Would broadcast! be an important one? Should have the same issue as map! pointed out before, and I recall another aliasing frustration thread proposing automatic intermediate copies because they were broadcasting a reduction over axes including previous iterations. The tricky thing about this is in-place broadcasting is more often done with .= .+= expressions that are lowered to other function calls, not broadcast!, and it’s a function without a !, broadcasted, that needs an alias check.

Was thinking about having a version without aliasing checks and a version that checks for aliasing then calls the first version. But then it occurs to me, can alias-handling even be a general call? As pointed out, sometimes aliasing doesn’t cause a different result from nonaliased inputs, depending on the function (and I can’t rule out the input types), and NumPy uses a heuristic to reduce some (not all) unnecessary copying rather than a straightforward deep copy upon detecting aliasing. But it doesn’t seem good to implement alias handling by call signature in a language with easy custom functions, types, and composition.

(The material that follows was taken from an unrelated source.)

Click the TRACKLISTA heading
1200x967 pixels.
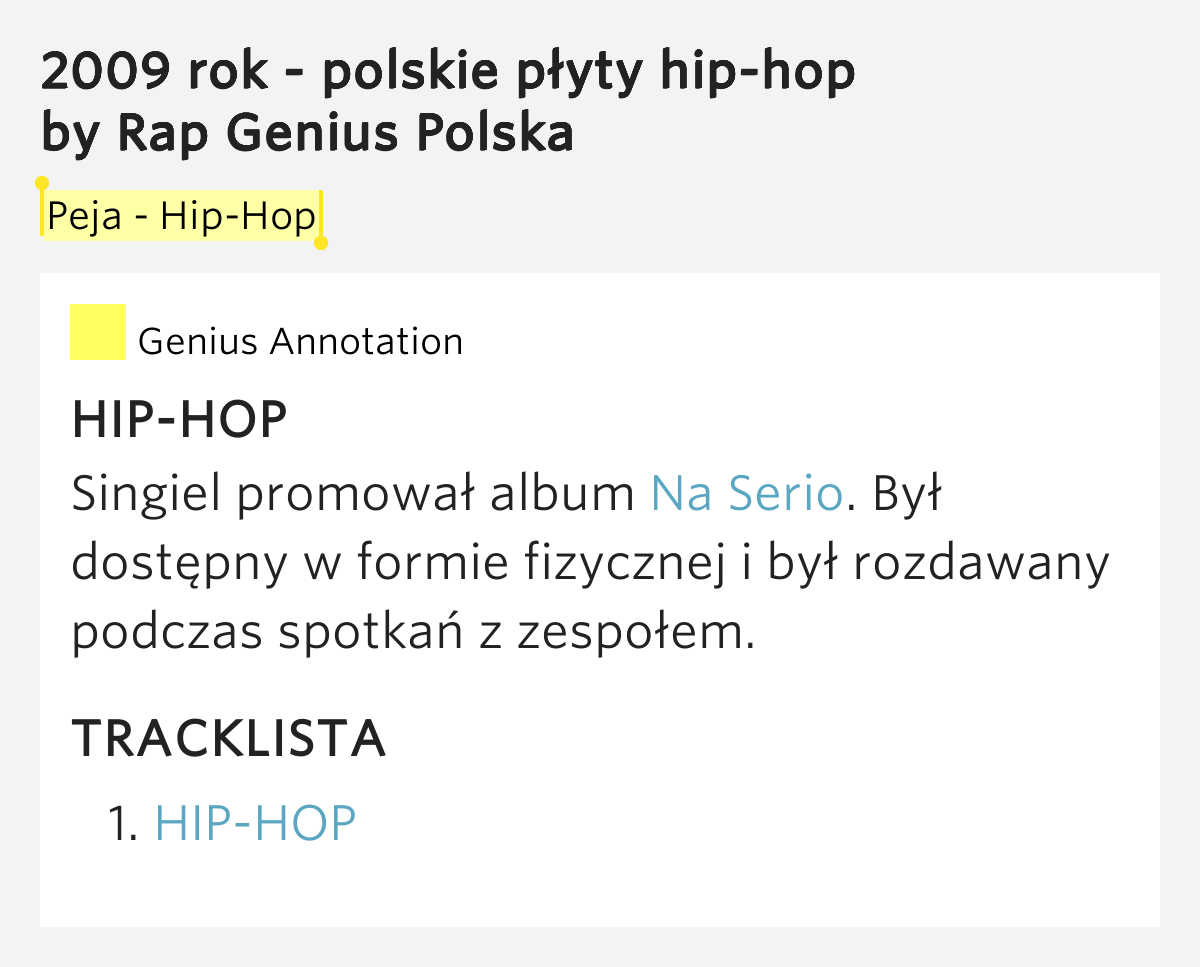point(229,739)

So I’m thinking maybe we can get away with simpler deep copies upon detecting aliasing, at least that doesn’t depend on the function, though the alias check depends on the input types. If incorporating this into alias-handling versions is too expensive (like if the call is in a loop), maybe it should just stay a separate manual step like sum!(unalias(a, a)...) or a1, a2 = unalias(a, a); for _ in 1:1000 sum!(a1, a2) end. This should probably exist anyway as an option if alias-handing versions don’t exist, yet or ever.

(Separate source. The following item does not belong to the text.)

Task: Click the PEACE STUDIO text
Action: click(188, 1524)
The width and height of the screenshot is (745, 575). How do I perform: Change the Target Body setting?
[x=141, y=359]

Tricky aspect of the first call is how to specify the results to not copy. It’s usually the first argument, but a mutating function can write to >1 inputs. If multiple destinations alias, it doesn’t even make sense to write results to them. Here’s a NumPy example of what happens if result arrays are aliased:

import numpy as np

# make a (slow) +- ufunc that broadcasts over arguments
def plusminus(x,y): return (x-y,x+y)
uplusminus = np.frompyfunc(plusminus, 2, 2) # 2 in, 2 out

# write 1+-1 to 2 aliased vectors
a = np.zeros(3)
a01 = a[:2]
a12 = a[1:]
uplusminus(1, 1, out = (a01, a12))
print((a01, a12))
# (array([0., 2.]), array([2., 2.]))

# write 1+-1 to 2 non-aliased vectors
b01 = np.zeros(2)
c01 = np.zeros(2)
uplusminus(1, 1, out = (b01, c01))
print((b01, c01))
# (array([0., 0.]), array([2., 2.]))
#             ^ aliasing overwrites this element

As much as NumPy copies to avoid the effects of aliasing, it can’t do anything if you specify aliased result arrays.

1 Like

What is the correct behavior? Semantically writing to a temporary, and then copying it over when done?

2 Likes

That’s the only way to make it correct unfortunately.

1 Like

One of them, yes. They expect to write to preallocated outputs as if the inputs do not change, but inputs do change between iterations when aliased with outputs. This affects results if overwritten iterations are used in subsequent iterations, so reducing operations are more susceptible. Aliasing unchanging inputs with each other would not affect results, so people don’t really care about that. People seem to lean toward 1 of these 3:

  1. an error thrown to stop them from aliasing inputs with outputs,
  2. automatically decouple the inputs from the outputs, whether it’s copying the aliased inputs or writing to intermediate outputs,
  3. find and document mutating methods affected by aliasing, gives the responsibility to the user. Maybe we can have a function to facilitate and standardize de-aliasing.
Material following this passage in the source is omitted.